Task item:
Pictures do not belong in the copy. Return all of the entries exactly.
#####
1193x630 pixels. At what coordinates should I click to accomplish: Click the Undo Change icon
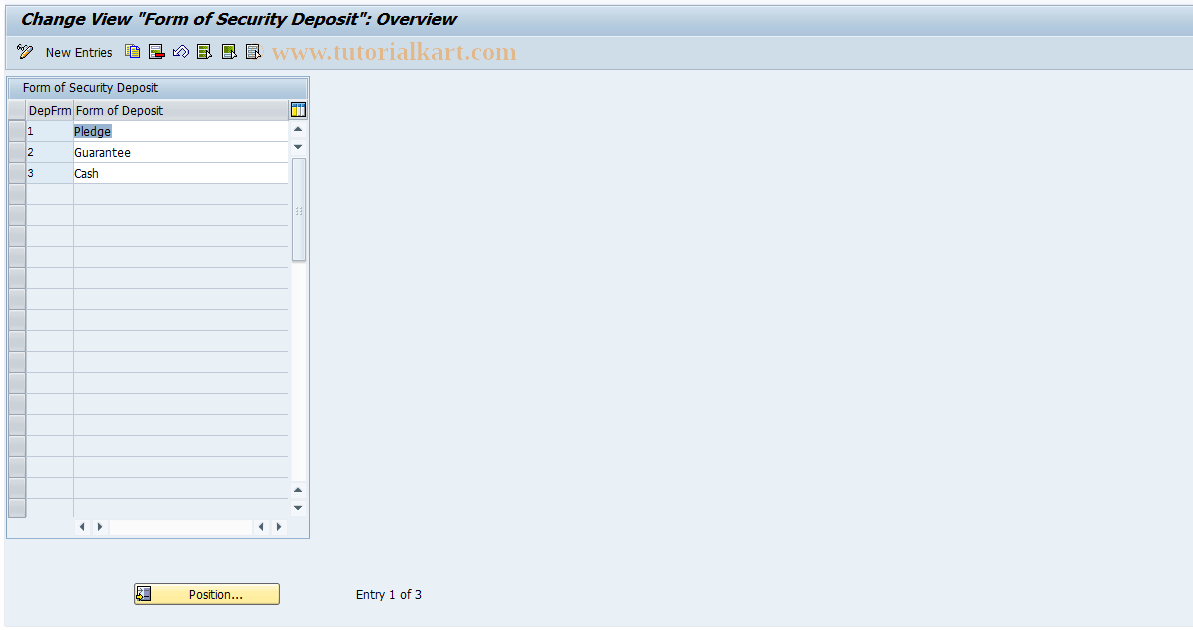coord(181,52)
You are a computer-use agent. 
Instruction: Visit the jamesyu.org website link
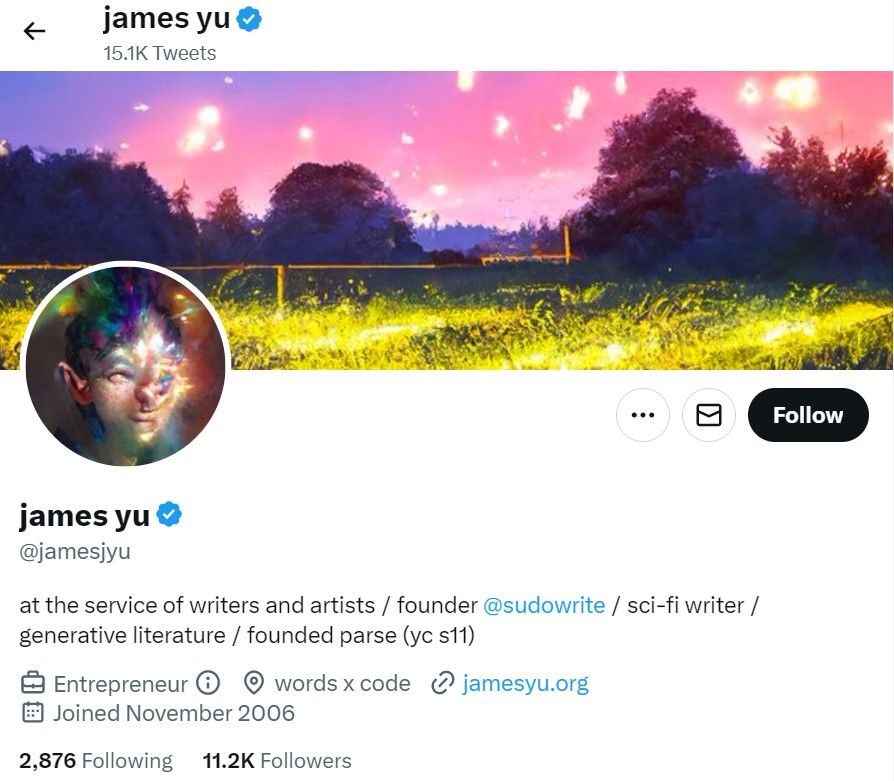(525, 683)
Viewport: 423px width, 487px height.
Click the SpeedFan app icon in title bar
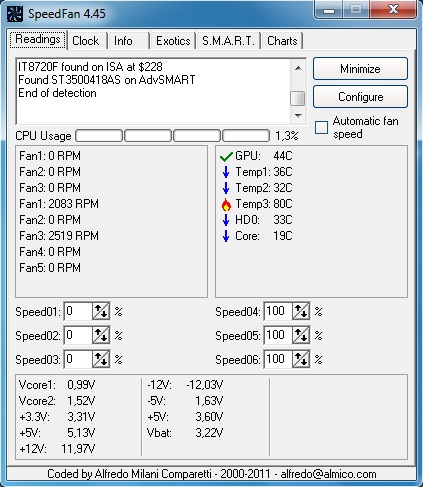[15, 14]
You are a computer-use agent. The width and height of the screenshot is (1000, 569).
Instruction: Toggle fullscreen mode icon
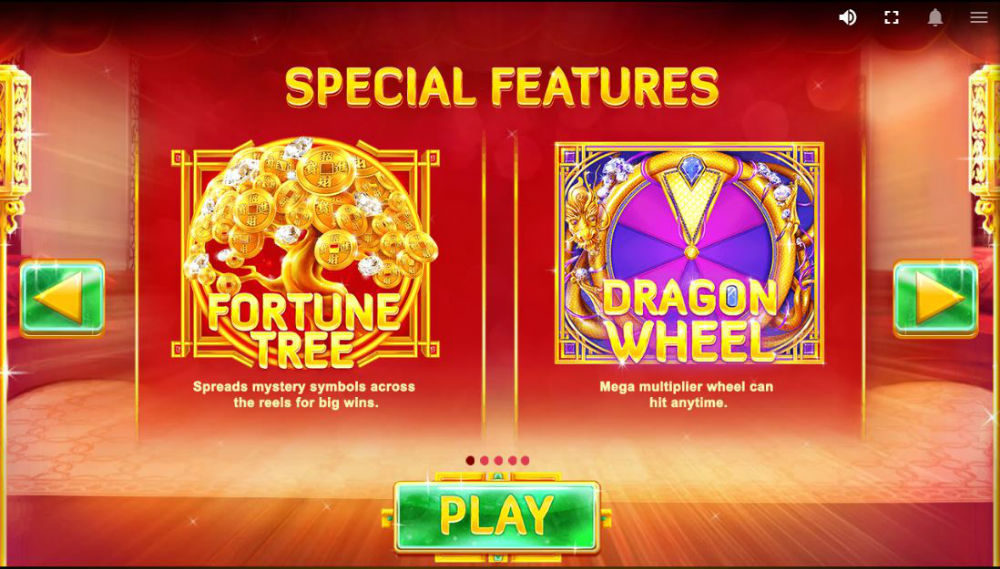(x=892, y=17)
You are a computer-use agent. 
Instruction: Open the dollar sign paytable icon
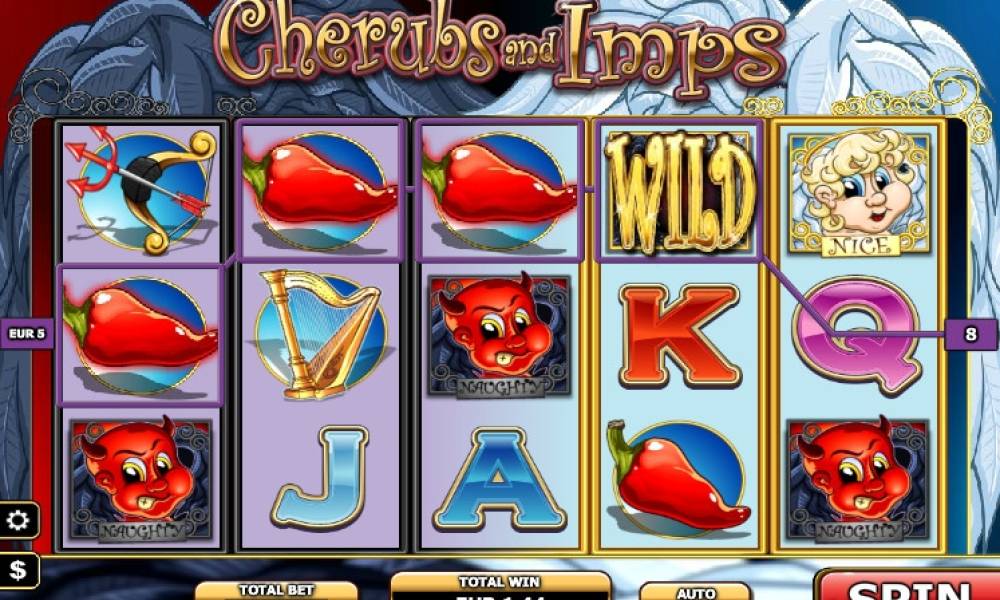click(18, 570)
#####
Exercise solution:
1193x630 pixels. At what coordinates should I click to accomplish: Click the Undo Change icon
coord(181,52)
You are a computer-use agent. 
Instruction: Visit the jamesyu.org website link
(525, 683)
Viewport: 423px width, 487px height.
Click the SpeedFan app icon in title bar
[15, 14]
You are a computer-use agent. The width and height of the screenshot is (1000, 569).
Instruction: Toggle fullscreen mode icon
(x=892, y=17)
You are a computer-use agent. 
Instruction: Open the dollar sign paytable icon
click(18, 570)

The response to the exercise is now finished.